Mr. Inmon estimated that at least 80% of the data in an enterprise exists in this form – as emails, word documents, PDFs etc. – and he has spent almost a decade on the problem of organizing this data into a form that is queryable. The result is what he calls Textual ETL.
In essence this refers to a process for integrating the attributes of a text document (such as a contract) into a database structure that then enables query-based analysis. In the case of a contract, the document might contain certain key words that can be interpreted as significant, such as “Value” or “Royalties”. Rather than simply indexing the document, the Textual ETL process (which can contain over 160 different transformations) is designed to take unstructured documents and produce database tables that enable the user to create “SELECT”-style queries. In the case of a contract-type document, such queries might be to answer questions such as “find all the contracts that are of a value between X and Y that refer to product Z”.
A user with a system to manage such documents might have already added attributes such as “product” and “contract value” to the management system thus already enabling such queries, but the beauty of Textual ETL is that it enables the use of the application of taxonomies to documents to resolve the meanings of the texts themselves. This can extend to things like the resolution of things like synonyms. Mr. Inmon gave the example of texts (emails, for example) that refer to different brands of cars – Porche, Ford, and GM, say – or perhaps use the word “automobile”, but never use the word “car” explicitly. A well-designed textual ETL process would result in tables the allowed for ability to search for emails that refer to cars. It would do this by matching the brands of cars, or the word “automobile” to the word “car”, in effect appending “car” to the brands listed.

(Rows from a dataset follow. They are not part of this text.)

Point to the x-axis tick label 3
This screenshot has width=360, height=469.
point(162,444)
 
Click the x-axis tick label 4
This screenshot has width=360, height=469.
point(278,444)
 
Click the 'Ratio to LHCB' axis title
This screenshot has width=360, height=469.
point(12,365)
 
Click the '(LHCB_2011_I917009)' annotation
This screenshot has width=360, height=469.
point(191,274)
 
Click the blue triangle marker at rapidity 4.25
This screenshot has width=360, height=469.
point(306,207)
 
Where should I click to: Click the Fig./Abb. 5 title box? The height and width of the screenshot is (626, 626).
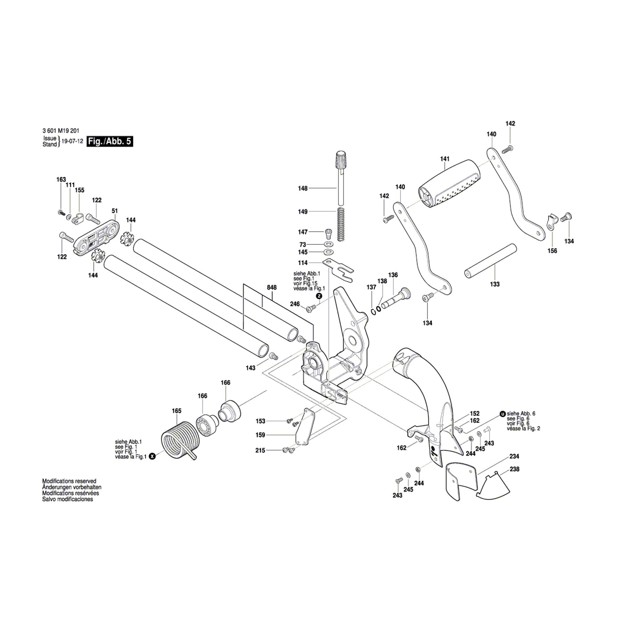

The process can be extended to dealing with documents where the same expression might mean very different things. Doctors may use similar, short expressions that mean different things depending on context. The application of Textual ETL to these kinds of documents would (must!) resolve these to different meanings.
The problems of implementing Textual ETL don’t seem trivial, and Mr. Inmon only presented a bare outline of how it is done. However, the implications for organizations that produce or deal with huge amounts of unstructured but critical texts – which is almost any organization of any size – could be considerable. In theory Textual ETL enables items that are thought of as not part of the normal domain of data warehousing to be brought into the data warehouse and subjected to the same kinds of analysis normally applied to such things as inventory levels, sales records and so forth.